- [What is being asked] The answer is every record that follows, printed exactly.

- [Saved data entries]
—————

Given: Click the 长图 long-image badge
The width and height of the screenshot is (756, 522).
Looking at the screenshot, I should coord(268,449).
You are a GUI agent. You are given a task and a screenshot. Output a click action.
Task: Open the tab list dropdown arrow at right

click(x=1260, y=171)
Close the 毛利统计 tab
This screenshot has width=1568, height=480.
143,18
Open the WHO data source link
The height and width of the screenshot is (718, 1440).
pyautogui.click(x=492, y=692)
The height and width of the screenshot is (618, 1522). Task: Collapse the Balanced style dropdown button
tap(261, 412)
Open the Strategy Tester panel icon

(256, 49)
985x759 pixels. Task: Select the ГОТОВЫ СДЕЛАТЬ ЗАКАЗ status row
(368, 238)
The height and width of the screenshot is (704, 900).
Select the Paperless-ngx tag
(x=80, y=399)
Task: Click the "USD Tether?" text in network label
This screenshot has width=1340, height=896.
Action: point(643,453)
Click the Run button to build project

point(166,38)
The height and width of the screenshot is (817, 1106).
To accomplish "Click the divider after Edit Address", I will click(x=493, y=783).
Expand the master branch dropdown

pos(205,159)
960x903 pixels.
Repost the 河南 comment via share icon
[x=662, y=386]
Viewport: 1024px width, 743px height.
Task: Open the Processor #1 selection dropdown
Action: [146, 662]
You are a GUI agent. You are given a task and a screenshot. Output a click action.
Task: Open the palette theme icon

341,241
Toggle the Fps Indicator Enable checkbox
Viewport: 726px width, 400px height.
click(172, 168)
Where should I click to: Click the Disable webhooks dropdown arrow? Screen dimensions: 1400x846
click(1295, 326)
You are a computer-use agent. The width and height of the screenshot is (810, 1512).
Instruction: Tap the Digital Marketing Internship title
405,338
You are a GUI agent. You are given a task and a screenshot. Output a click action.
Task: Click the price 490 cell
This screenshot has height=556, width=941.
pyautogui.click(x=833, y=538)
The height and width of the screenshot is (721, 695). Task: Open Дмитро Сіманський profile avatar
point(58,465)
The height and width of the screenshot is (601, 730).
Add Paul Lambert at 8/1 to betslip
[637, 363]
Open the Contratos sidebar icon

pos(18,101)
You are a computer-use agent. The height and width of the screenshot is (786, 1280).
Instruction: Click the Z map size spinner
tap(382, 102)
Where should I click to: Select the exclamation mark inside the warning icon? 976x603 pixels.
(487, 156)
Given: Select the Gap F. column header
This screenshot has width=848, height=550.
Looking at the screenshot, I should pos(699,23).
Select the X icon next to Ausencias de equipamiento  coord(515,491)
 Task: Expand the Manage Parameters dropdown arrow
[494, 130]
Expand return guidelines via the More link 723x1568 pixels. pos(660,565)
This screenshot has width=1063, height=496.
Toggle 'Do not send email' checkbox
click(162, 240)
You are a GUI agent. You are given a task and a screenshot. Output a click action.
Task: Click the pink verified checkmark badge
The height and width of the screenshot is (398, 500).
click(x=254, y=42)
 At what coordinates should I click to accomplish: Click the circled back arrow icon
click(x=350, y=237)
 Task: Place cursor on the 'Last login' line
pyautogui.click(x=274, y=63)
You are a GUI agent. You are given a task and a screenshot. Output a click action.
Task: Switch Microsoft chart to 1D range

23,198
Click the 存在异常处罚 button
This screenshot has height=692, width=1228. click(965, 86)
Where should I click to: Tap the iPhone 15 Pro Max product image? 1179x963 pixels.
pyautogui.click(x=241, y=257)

—————

- [Answer to this task]
Given: Click the 长图 long-image badge
The width and height of the screenshot is (756, 522).
Looking at the screenshot, I should coord(268,449).
You are a GUI agent. You are given a task and a screenshot. Output a click action.
Task: Open the tab list dropdown arrow at right

click(x=1260, y=171)
Close the 毛利统计 tab
This screenshot has width=1568, height=480.
143,18
Open the WHO data source link
The height and width of the screenshot is (718, 1440).
pyautogui.click(x=492, y=692)
The height and width of the screenshot is (618, 1522). Task: Collapse the Balanced style dropdown button
tap(261, 412)
Open the Strategy Tester panel icon

(256, 49)
985x759 pixels. Task: Select the ГОТОВЫ СДЕЛАТЬ ЗАКАЗ status row
(368, 238)
The height and width of the screenshot is (704, 900).
Select the Paperless-ngx tag
(x=80, y=399)
Task: Click the "USD Tether?" text in network label
This screenshot has width=1340, height=896.
Action: point(643,453)
Click the Run button to build project

point(166,38)
The height and width of the screenshot is (817, 1106).
To accomplish "Click the divider after Edit Address", I will click(x=493, y=783).
Expand the master branch dropdown

pos(205,159)
960x903 pixels.
Repost the 河南 comment via share icon
[x=662, y=386]
Viewport: 1024px width, 743px height.
Task: Open the Processor #1 selection dropdown
Action: [146, 662]
You are a GUI agent. You are given a task and a screenshot. Output a click action.
Task: Open the palette theme icon

341,241
Toggle the Fps Indicator Enable checkbox
Viewport: 726px width, 400px height.
click(172, 168)
Where should I click to: Click the Disable webhooks dropdown arrow? Screen dimensions: 1400x846
click(1295, 326)
You are a computer-use agent. The width and height of the screenshot is (810, 1512).
Instruction: Tap the Digital Marketing Internship title
405,338
You are a GUI agent. You are given a task and a screenshot. Output a click action.
Task: Click the price 490 cell
This screenshot has height=556, width=941.
pyautogui.click(x=833, y=538)
The height and width of the screenshot is (721, 695). Task: Open Дмитро Сіманський profile avatar
point(58,465)
The height and width of the screenshot is (601, 730).
Add Paul Lambert at 8/1 to betslip
[637, 363]
Open the Contratos sidebar icon

pos(18,101)
You are a computer-use agent. The height and width of the screenshot is (786, 1280).
Instruction: Click the Z map size spinner
tap(382, 102)
Where should I click to: Select the exclamation mark inside the warning icon? 976x603 pixels.
(487, 156)
Given: Select the Gap F. column header
This screenshot has width=848, height=550.
Looking at the screenshot, I should pos(699,23).
Select the X icon next to Ausencias de equipamiento  coord(515,491)
 Task: Expand the Manage Parameters dropdown arrow
[494, 130]
Expand return guidelines via the More link 723x1568 pixels. pos(660,565)
This screenshot has width=1063, height=496.
Toggle 'Do not send email' checkbox
click(162, 240)
You are a GUI agent. You are given a task and a screenshot. Output a click action.
Task: Click the pink verified checkmark badge
The height and width of the screenshot is (398, 500).
click(x=254, y=42)
 At what coordinates should I click to accomplish: Click the circled back arrow icon
click(x=350, y=237)
 Task: Place cursor on the 'Last login' line
pyautogui.click(x=274, y=63)
You are a GUI agent. You are given a task and a screenshot. Output a click action.
Task: Switch Microsoft chart to 1D range

23,198
Click the 存在异常处罚 button
This screenshot has height=692, width=1228. click(965, 86)
Where should I click to: Tap the iPhone 15 Pro Max product image? 1179x963 pixels.
pyautogui.click(x=241, y=257)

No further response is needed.